Result: FALSE. The chancellor announced on 13th August that subsidies to these industries will continue to be paid, using the money saved by no longer contributing to the EU budget.
Claim 6: Workers’ rights will be in doubt.
Result: FALSE. There is no appetite to remove any workers’ rights that have come from EU legislation. Most workers’ rights legislation is already written into UK law; some was written into UK law before the EU rules were created; some UK legislation goes further than EU rules. A bill presented to parliament on 7th September to guarantee all EU rules on workers’ rights are preserved in UK law after Brexit received no opposition whatsover from any MPs. Workers rights’ legislation is popular with the UK electorate, which is why there is no threat to them from leaving the EU.
Claim 7: Foreign companies will decrease invesment in the UK and jobs would be lost.
Result: FALSE. All the companies that threatened to withdraw or reduce investment, such as AstraZeneca and GSK, have since done a u-turn and confirmed that investment will continue and no jobs will be cut. Wells Fargo has just spent £300mil on its new European HQ in London. Tata Steel is now reconsidering its pre-Brexit decision to withdraw from South Wales. (source)
Claim 8: There will be a reduction in trade.
Result: FALSE. The rate of business start-ups has increased since the vote, retail sales are rising, and manufacturing output is up. (source)
Claim 9: The UK will fall into a recession.
Result: FALSE. GDP continues to be positive. The UK is growing the fastest of all the major world economies. Almost no one now believes a recession is likely. (source)
Claim 10: The stock exchange will collapse.
Result: FALSE. After an initial drop, it took only 6 days for the FTSE100 to recover back to its pre-Brexit level, and is now very close to being at an all-time high. The FTSE250 took about a month to recover and is now also close to being at an all-time high. UK stocks are the best performing in Europe.
Claim 11: Unemployment will increase.
Result: FALSE. Unemployment has continued decreasing. It fell by 8,600 in July when the ONS predicted it would rise by 9,500. (source)
Claim 12: Wages will fall.
Result: FALSE. Wages increased by 0.44% in July, continuing the trend from the first half of 2016.
Claim 13: Prices will increase.
Result: FALSE. The CPI shows price inflation continues to be low, with no change in the trend between Q2 and Q3.

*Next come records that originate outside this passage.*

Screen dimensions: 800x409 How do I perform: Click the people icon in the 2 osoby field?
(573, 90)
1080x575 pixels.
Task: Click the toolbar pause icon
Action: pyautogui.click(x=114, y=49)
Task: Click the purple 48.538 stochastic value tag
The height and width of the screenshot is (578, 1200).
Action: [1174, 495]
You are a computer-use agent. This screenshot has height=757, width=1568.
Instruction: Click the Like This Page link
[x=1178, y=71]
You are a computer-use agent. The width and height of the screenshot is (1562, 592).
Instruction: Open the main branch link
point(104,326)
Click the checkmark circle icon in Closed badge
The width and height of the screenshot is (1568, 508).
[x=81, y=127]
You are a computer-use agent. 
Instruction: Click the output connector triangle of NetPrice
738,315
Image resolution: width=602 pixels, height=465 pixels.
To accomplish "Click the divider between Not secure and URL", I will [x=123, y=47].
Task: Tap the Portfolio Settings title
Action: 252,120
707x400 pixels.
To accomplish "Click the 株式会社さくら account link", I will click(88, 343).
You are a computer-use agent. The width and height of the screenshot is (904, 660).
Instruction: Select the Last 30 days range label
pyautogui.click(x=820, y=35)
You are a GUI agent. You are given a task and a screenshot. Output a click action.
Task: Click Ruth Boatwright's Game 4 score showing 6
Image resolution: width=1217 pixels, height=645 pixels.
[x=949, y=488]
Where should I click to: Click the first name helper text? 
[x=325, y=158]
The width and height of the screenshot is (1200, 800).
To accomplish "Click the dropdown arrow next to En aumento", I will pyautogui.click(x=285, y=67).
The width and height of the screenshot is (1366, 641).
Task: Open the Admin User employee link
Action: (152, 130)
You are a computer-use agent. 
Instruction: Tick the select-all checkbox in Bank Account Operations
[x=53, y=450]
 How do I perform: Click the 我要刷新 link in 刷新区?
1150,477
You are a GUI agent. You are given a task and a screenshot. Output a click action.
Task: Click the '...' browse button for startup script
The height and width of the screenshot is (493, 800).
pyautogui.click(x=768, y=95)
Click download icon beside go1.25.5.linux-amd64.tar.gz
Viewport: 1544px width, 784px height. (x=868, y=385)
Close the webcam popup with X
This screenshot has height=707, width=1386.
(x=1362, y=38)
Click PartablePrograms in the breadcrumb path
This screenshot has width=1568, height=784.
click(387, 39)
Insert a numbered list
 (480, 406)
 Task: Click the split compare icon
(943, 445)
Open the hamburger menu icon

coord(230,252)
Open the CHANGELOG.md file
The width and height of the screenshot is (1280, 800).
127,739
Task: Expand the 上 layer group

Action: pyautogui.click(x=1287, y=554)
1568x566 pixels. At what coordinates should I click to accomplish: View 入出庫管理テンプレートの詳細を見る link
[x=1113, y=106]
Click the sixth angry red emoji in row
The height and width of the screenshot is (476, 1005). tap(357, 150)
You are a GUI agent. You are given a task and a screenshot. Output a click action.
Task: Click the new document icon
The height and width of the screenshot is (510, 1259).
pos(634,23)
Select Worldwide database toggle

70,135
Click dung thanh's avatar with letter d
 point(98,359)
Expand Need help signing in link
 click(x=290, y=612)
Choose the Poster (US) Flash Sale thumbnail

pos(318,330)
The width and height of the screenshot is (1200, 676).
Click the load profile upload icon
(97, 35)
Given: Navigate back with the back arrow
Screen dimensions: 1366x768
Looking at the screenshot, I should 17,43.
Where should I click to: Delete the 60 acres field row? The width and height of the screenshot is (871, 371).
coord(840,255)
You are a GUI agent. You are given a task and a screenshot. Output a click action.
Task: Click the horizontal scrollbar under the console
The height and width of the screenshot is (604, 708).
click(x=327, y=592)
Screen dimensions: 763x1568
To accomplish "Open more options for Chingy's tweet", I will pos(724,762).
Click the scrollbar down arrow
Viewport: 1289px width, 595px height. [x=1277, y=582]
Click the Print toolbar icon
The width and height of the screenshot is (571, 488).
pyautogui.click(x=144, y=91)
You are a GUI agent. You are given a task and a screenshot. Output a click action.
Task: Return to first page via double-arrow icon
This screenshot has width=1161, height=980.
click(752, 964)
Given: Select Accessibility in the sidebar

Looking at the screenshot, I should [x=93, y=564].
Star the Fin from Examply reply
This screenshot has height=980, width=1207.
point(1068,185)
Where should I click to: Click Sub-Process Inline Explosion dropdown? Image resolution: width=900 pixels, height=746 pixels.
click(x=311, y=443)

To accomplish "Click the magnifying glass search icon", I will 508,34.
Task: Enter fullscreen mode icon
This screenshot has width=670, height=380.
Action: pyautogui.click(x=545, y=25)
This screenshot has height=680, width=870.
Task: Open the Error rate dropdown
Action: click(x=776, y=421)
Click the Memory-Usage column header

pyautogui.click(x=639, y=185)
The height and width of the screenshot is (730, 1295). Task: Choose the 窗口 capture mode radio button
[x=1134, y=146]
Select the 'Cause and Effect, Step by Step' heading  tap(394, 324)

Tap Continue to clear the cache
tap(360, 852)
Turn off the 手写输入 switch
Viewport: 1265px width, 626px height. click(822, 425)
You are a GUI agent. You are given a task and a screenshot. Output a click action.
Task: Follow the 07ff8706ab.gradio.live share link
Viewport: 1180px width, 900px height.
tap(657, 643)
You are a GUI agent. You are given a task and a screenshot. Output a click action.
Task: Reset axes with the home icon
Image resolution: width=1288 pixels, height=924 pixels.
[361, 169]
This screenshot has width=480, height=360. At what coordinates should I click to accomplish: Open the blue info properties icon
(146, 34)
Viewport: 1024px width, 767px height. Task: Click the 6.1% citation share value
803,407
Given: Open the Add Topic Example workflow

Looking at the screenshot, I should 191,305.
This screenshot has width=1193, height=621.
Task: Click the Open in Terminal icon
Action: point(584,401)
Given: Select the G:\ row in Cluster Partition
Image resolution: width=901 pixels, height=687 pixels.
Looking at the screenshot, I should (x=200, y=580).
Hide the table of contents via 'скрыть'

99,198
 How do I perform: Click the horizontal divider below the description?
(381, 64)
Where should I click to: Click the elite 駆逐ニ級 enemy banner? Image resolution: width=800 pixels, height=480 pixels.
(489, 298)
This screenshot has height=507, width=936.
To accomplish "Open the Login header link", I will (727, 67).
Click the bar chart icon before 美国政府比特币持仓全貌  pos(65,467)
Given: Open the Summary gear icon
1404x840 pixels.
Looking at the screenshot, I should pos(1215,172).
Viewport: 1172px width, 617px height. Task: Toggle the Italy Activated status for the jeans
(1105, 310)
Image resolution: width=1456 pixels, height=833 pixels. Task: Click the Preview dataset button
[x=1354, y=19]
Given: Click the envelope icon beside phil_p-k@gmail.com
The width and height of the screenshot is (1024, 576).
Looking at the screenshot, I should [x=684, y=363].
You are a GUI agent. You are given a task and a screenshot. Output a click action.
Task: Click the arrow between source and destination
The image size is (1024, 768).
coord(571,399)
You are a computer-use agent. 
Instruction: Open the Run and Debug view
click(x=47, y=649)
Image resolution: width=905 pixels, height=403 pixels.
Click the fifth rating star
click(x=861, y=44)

Claim 14: House prices will fall dramatically (18% according to George Osborne).
Result: FALSE. House prices have fallen, but only very slightly: 1.1% in July and 0.2% in August, and commentators are predicted a strong housing market for the rest of the year. These are the fifth and sixth single monthly falls in the last 12 months.
Claim 15: The value of the pound will fall.
Result: TRUE. The pound fell by about 10% against the dollar immediately following the vote and has remained at that level ever since. For comparison, the pound fell 25% against the dollar between July and November in 2008.
Claim 16: The value of pensions will fall.
Result: FALSE. Pension pots received a boost from the vote.
Claim 17: The EU will erect trade barriers with the UK.
Result: PROBABLY FALSE. Whether the EU will erect trade barriers with the UK is to be decided during negotiations. The Leave campaign argued that there would be no benefit to the EU in doing so, and that the EU would be impacted worse than the UK by such barriers. Since the referendum, many politicians and business leaders in Europe have echoed this view, so it now looks even more likely that free trade between the UK and EU will continue, either via a bilateral free trade agreement or through the UK joining the EFTA. The German finance minister who said during the referendum campaign that we would be treated the same way as non-European countries after Brexit has now stated that he only said that because George Osborne told him to.
Claim 18: Non-EU countries (like the US) will put us to the “back of the queue” for trade deals.
Result: FALSE. Non-EU countries have put us to the front of the queue. 26 countries have expressed that they are eager to agree trade deals as soon as possible. The UK-US trade deal will happen before any EU-US trade deal. (source)
Claim 19: EU nationals living in the UK, and UK nationals living in the EU, will be at risk of deportation.
Result: PROBABLY FALSE. EU nationals that have lived in the UK for 5 years or more (80% of the total) are granted an automatic permanent right to remain. The government has irresponsibly refused to guarantee that the other EU nationals living in the UK will be able to stay after Brexit. Theresa May has said that she “wants and expects” them to be able to stay, but that it depends entirely on negotiations with the EU: in particular, whether the EU allows UK nationals to continue to stay in the EU. But UK nationals abroad are highly beneficial economically to EU economies, and collective expulsions are illegal under both international law and the EU’s Charter of Fundamental Rights. So it seems extremely unlikely that Brexit will force anyone to return home.
Claim 20: France will expel our immigration officers from Calais.
Result: FALSE. Just two days after the vote, the French government confirmed there will be no change to arrangements, despite threatening before the referendum that the border camp could be moved from Calais to Dover.
Out of 20 claims analysed, only one has proven correct: the pound has decreased in value. All the other indicators suggest the UK is experiencing a post-Brexit boom, in stark contrast to the bust predicted by the Remain campaign.